L’arbitrage est réel et personne ne le formule. Le financement public pousse vers le niveau d’isolation qui expose le plus la maçonnerie, avec les familles de matériaux qui l’exposent le plus. Isoler par l’extérieur supprime le dilemme, puisque le mur reste du côté chaud et se retrouve protégé de la pluie ; sur une maison de rangée alignée sur la rue, c’est souvent hors de portée. Les guichets régionaux ne changent rien au seuil, qui est national.
Ce que la visite technique avant devis doit trancher
L’arrêté qui régit les certificats d’économies d’énergie impose une chose que personne ne pense à réclamer : « le professionnel effectue, avant l’établissement du devis, une visite technique du bâtiment au cours de laquelle il valide que la mise en place du procédé d’isolation sur les murs de ce bâtiment est en adéquation avec ce dernier ». La date de cette visite doit figurer sur la preuve de réalisation. S’y ajoute un délai minimal de sept jours francs entre l’acceptation du devis et le premier jour de chantier.

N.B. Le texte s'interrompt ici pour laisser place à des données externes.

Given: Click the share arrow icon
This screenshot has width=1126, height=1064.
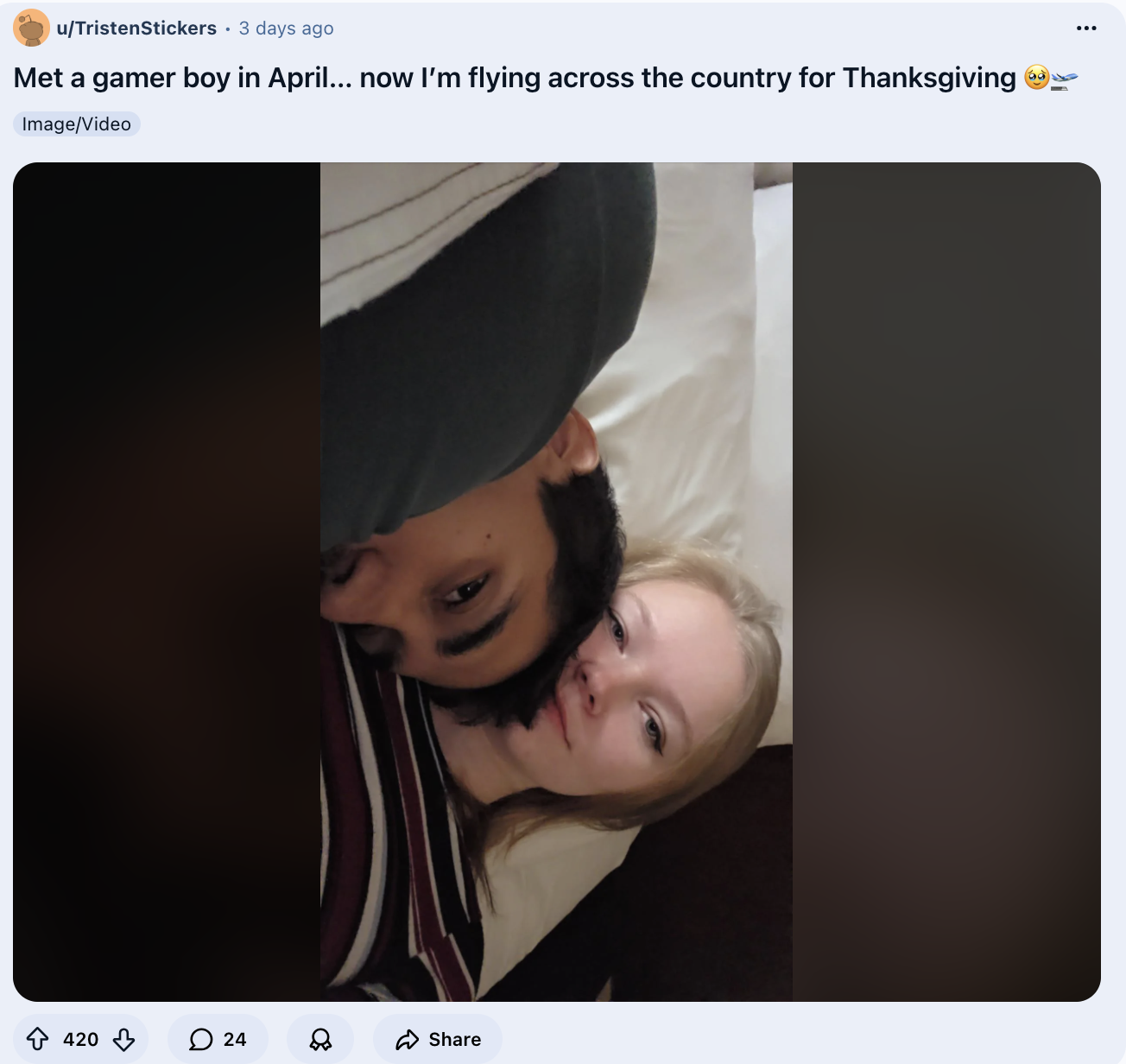Looking at the screenshot, I should [407, 1040].
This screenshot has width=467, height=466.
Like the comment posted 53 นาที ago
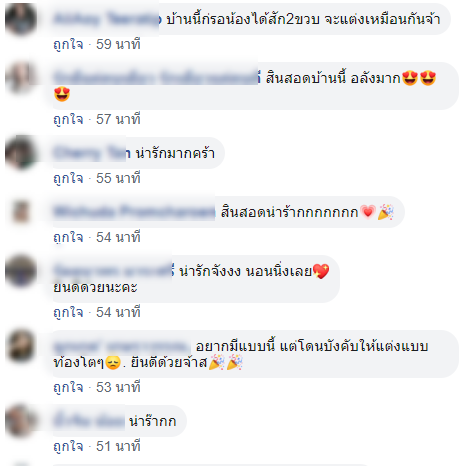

Sur un mur de brique pleine, cette visite a un objet précis : l’état du parement, son orientation, la présence d’une peinture filmogène, l’existence de remontées capillaires en pied de mur. Un devis établi par téléphone n’a rien validé du tout.
L’étude de Louvain borne elle-même sa portée. Elle date de 2010, elle a été calée sur le climat d’Uccle, en Belgique, voisin de celui du Nord sans lui être identique. Ses auteurs écrivent qu’il n’est pas encore possible d’anticiper précisément le comportement mécanique d’un mur après isolation intérieure, ni la migration des sels qu’elle provoque. Une chose est acquise : un mur qui montre déjà des éclats de gel ou des efflorescences ne s’isole pas par l’intérieur tant que l’eau n’a pas été traitée à sa source.